The fact is that there are dogs out there, dogs of members of this board, dogs that are living in great homes, with caring owners, that have problems, problems keeping weight on -- they look bony, emaciated, problems with aggression, problems with neurocies -- weak nerves, skin problems. These dogs were not chained and got these problems. Suddenly add a chain in the picture and that is the root of all the evils. I do not get it.


----------



## RebelGSD (Mar 20, 2008)

A dog running circles around a confinement point is a well known consequence of chaining that was documented over and over. You can invent whatever causes you want, it is your right. It does not change the facts. By the way, the dog I was referring to was never inside the home or a crate according to the owner. She lived outside, chained since they brought her home from the breeder. She was 8 weeks old when they got her.

You can sing all the praises to chaining you want, luckily most people nowadays know better. Not so long ago you used to attack rescues for requiring fencing (or having any standards for placing animals instead of just giving them away for free to whoever feels like having one) until one of the puppies you sold got killed by a car. You used, in all kindness, refer to it as turning them to pizza (before it was your pup that got killed, I am courteous enough not to use your own pizza term for it). Since then you are not that loud about it. Your strong opinions on breeding have changed over the years too, you were equally passionate about that in the past. 

Obviously chaining has its fans who will fight for it. Luckily there are also many people opposing it and luckily laws change.
Times change. Maybe your opinions on chaining will change one day (or maybe not).


----------



## K9Drover (Oct 2, 2008)

DogsDeserveBetter.Org


----------



## selzer (May 7, 2005)

I have lost two pups to lack of proper containment. If either of those dogs had been chained, they would most likely been alive today. One got smooshed, the other got out of the invisible fence and ingested poison that someone had in the woods. Both dogs, their border collie and their German Shepherd broke the fence and took off into the woods and died from being poisoned. I am not a fan of regular fencing, invisible fencing, chaining, or crating. I am a fan of a strong solid escape-proof kennel, surrounded by a visible fence for times when you cannot be there. 

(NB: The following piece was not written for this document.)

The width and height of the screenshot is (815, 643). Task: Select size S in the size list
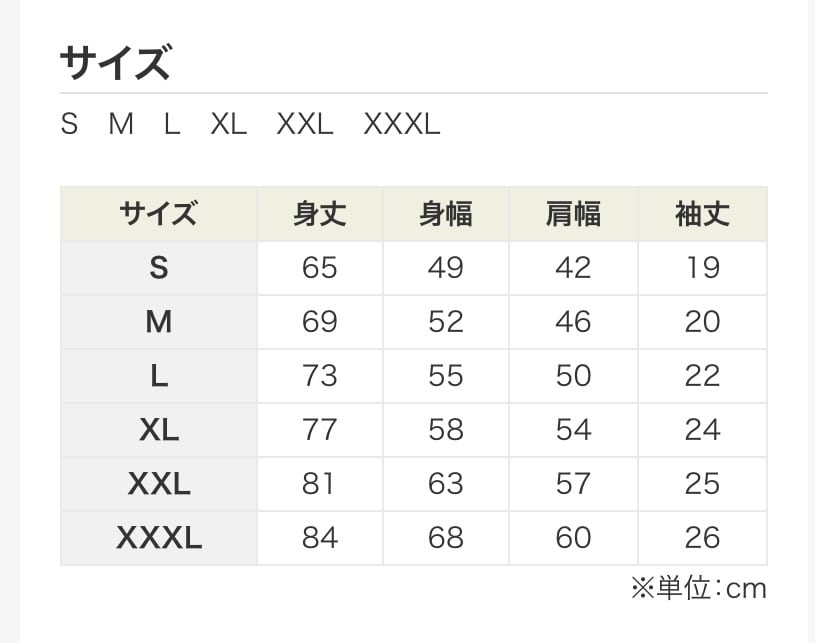point(69,124)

Not everyone has the money to put into a proper kennel. 

I prefer dogs to be chained than becoming road pizza, or shot by hunters/trappers, or being shot by farmers/homeowners as nuisance animals threatening livestock or children. 

I believe that rescues turn people away who then go and buy dogs from pet stores (puppy mills) and bybs, due to their rigid regulations. I still believe that. 

And I believe that people who want to breed dogs should have the right to breed their dogs. 

I believe that if everyone "leaves it to the experts" in twenty years the breed will be garbage or gone. We need new blood and we need good breeders. We cannot afford to leave it to the experts because they retire and die and because the puppy mills and unscrupulous breeders will just stand in the gap, producing more dogs without respect to health, temperament, conformation. 

I believe we do not need more laws, we need to enforce the laws we have, that includes leash laws in my area, cruelty laws, etc. 

I do not believe that all chained dogs become aggressive or neurotic, and it is possible that some of these things may happen without chains. If you chain or crate the wrong dog excessively, you will create a problem, while another dog will manage it fine. 

A chain in and of itself is not cruel. Your dog may not be able to handle a chain at all, or your dog may be able to be chained while going potty for ten to 30 minutes, or your dog may be able to be chained while your are at work, or your dog may be able to be chained except while you are working with him. It depends on the dog. Yes, chaining can excellerate some conditions in some dogs, but I think that the traits are there in those dogs.


----------



## Daisy1986 (Jul 9, 2008)

> Originally Posted By: K9DroverDogsDeserveBetter.Org



Good post!


----------



## Daisy1986 (Jul 9, 2008)

> Originally Posted By: selzerI think there should be a time limit to how many hours a dog can be crated during the day.
> 
> Where do you stop?



At some point common sense should kick in.








People should know better than to crate their dogs for long periods of time. 

We have chain laws being inacted because at some point you can no longer rely on people using their common sense. 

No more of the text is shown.